*Compiti dell'esercizio*:
(a) Nel brano sulle franchigie dello sport americano, quante volte i Raiders hanno cambiato città prima di approdare a Las Vegas?
(b) Prosegui il brano sulle franchigie dello sport americano a partire dalla sua ultima frase.

*Brano di partenza*:
++++++++

Una delle cose più difficili da spiegare ad un appassionato di sport europeo è il concetto di franchise. Nello sport americano non si parla di squadra o club o società ma di “franchigia”, parola che in italiano ha un significato del tutto diverso. Una franchise è un’organizzazione con un logo, colori, quella che nel lingo mediatico si chiama intellectual property ma non è legata ad una città o ad uno stadio. La cosa crea non pochi i problemi ai tifosi europei: come si fa a parlare di Manchester United senza l’Old Trafford? Riuscireste ad immaginare il Real Madrid senza il Santiago Bernabeu? In America, invece, le cose possono andare in maniera molto diversa. Gli stessi Dallas Cowboys, quelli che si vantano ancora di essere America’s Team, la più ricca e popolare organizzazione sportiva al mondo, hanno cambiato tre stadi nella loro esistenza, tutti, però, nel Metroplex, l’area metropolitana di Dallas-Fort Worth. Le franchises sono delle aziende che pensano principalmente ad una cosa: fare soldi.
Se ritengono di poter fare più soldi altrove, salutano e se ne vanno. I Raiders, ad esempio, hanno cambiato città quattro volte prima di approdare, chissà quanto a lungo, nel parco giochi nel deserto chiamato Las Vegas. Una volta, però, la situazione precipitò talmente in fretta da lasciare il mondo di stucco. Letteralmente dalla sera alla mattina, i Colts si trasferirono da Baltimora ad Indianapolis, gettando nella disperazione i tifosi. Ecco perché questa settimana “Solo in America” vi porta proprio nella città del Maryland per raccontarvi come un proprietario ambizioso caricò baracca e burattini e trasferì la sua società a mille chilometri di distanza in poche ore.

++++++++

*Dati registrati*:

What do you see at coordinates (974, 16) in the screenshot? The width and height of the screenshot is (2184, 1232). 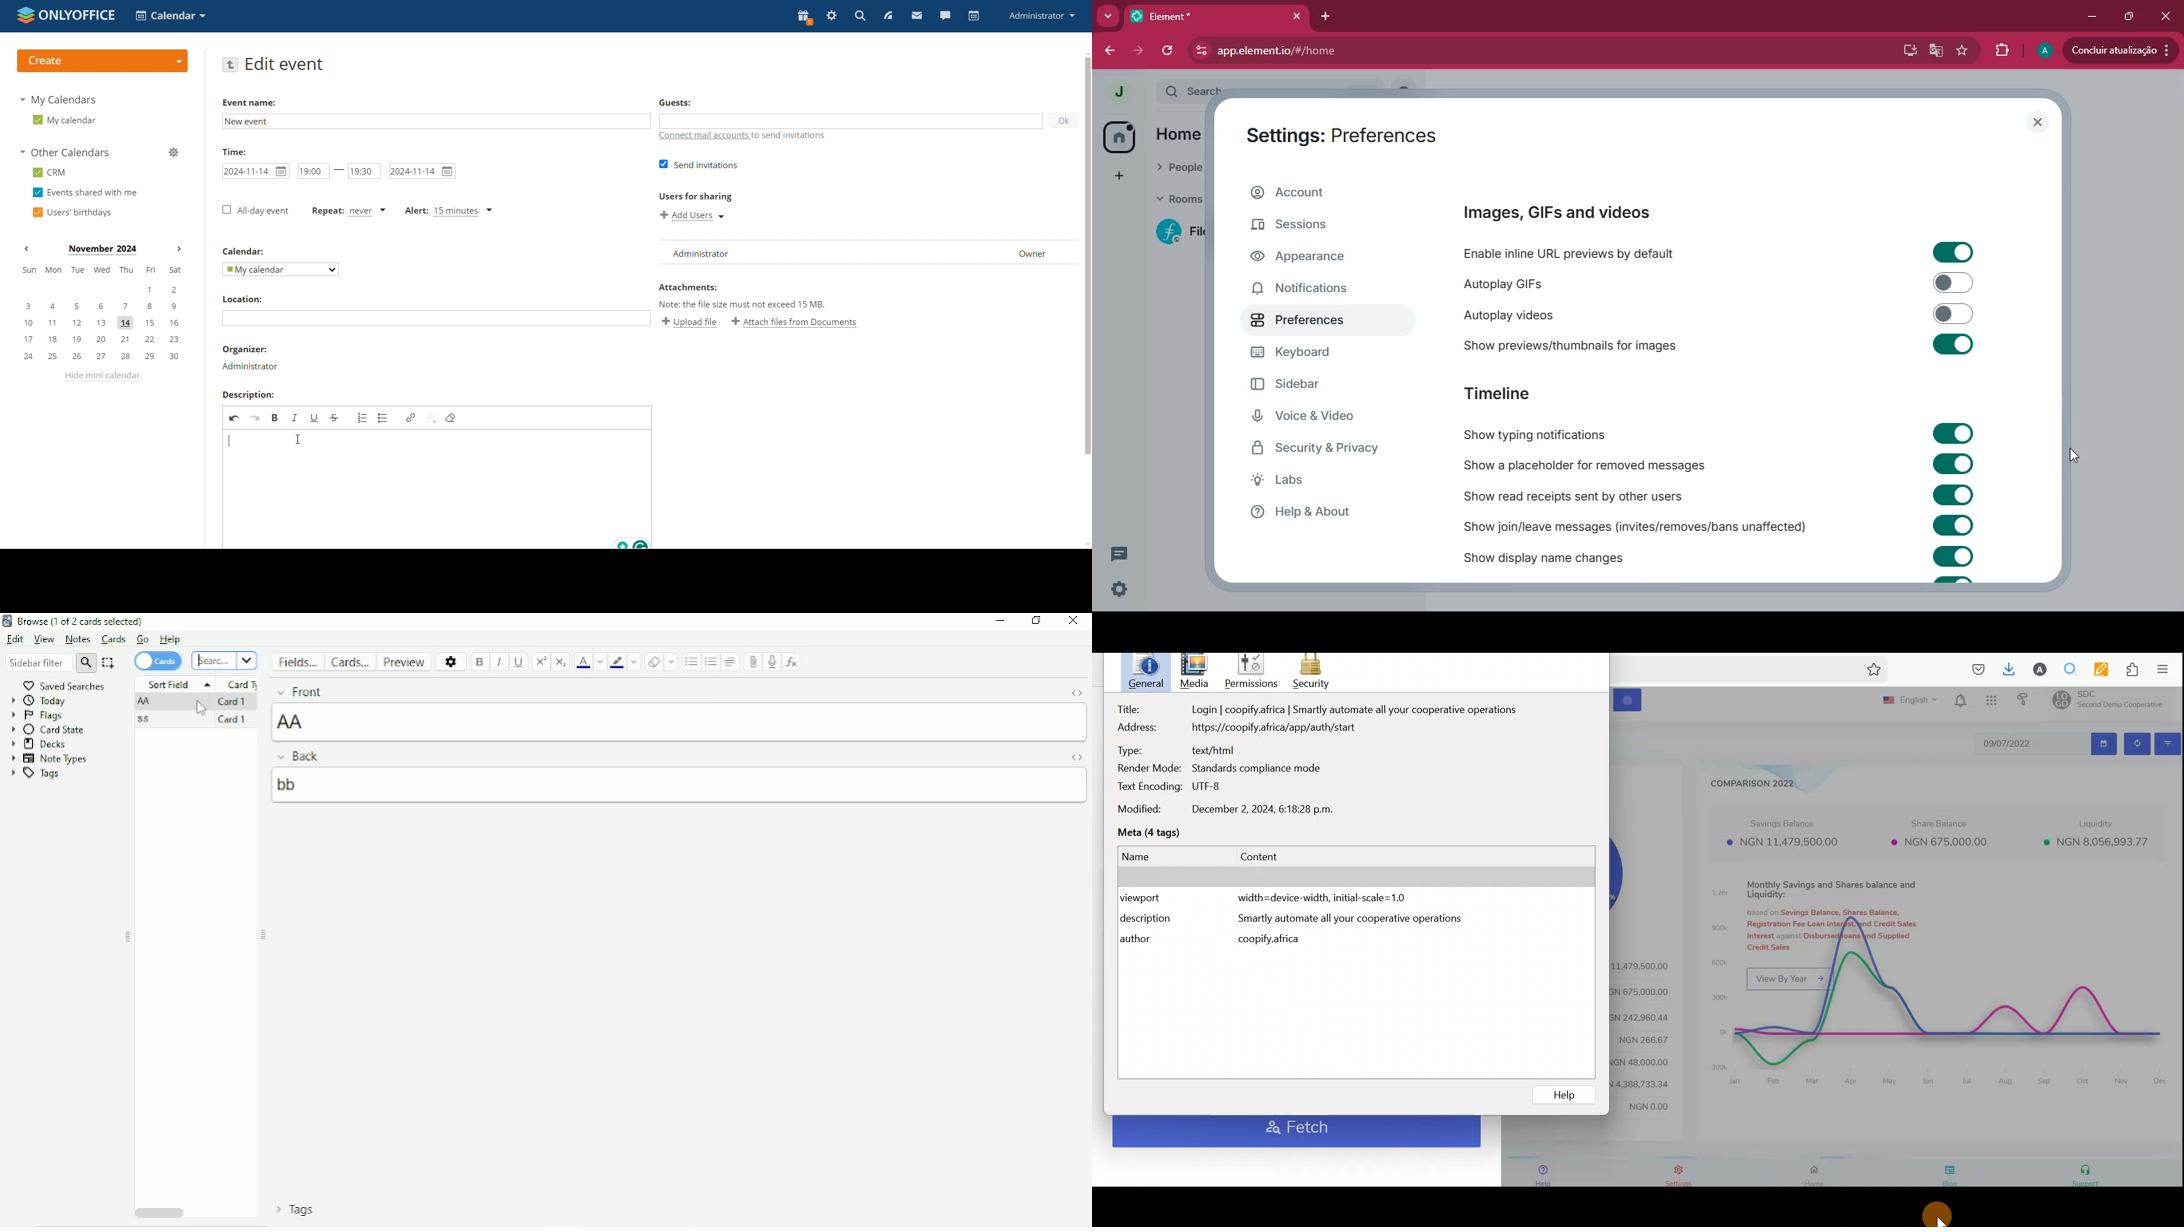 I see `calendar` at bounding box center [974, 16].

++++++++

*Soluzioni dell'esercizio*:
(a) Quattro volte.

(b)
Tutto in una notte
Il leggendario trasferimento dei Colts è una delle storie più pazzesche dello sport a stelle e strisce, semplicemente perché avvenne all’oscuro dei media, un fulmine a ciel sereno che lasciò tifosi ed esperti di stucco. La storia, raccontata in un lungo ed interessante articolo del giornale più seguito dell’Indiana, l’Indianapolis Star, fa fermamente parte della leggenda della Nfl. Se fuori dagli Stati Uniti è una curiosità, nelle due città interessate è ancora fonte di infinite discussioni dopo quasi 40 anni. Nessuno aveva mai nemmeno considerato la possibilità che l’amatissima squadra di Baltimora, i Colts dell’immenso Johnny Unitas, quello che molti considerano ancora il più grande quarterback di sempre, se ne sarebbe semplicemente andata. Le cose, invece, avvennero alla velocità della luce, senza che nessuno si rendesse conto di quel che stava succedendo. Il 28 marzo 1984 Rick Russell stava pranzando all’Athletic Club di Indianapolis quando fu chiamato dal Ceo della sua compagnia. Il suo lavoro era organizzare traslochi su grande scala ma rimase basito quando il numero uno della Mayflower gli chiese di spostare di peso un’intera franchise Nfl senza che i media se ne accorgessero.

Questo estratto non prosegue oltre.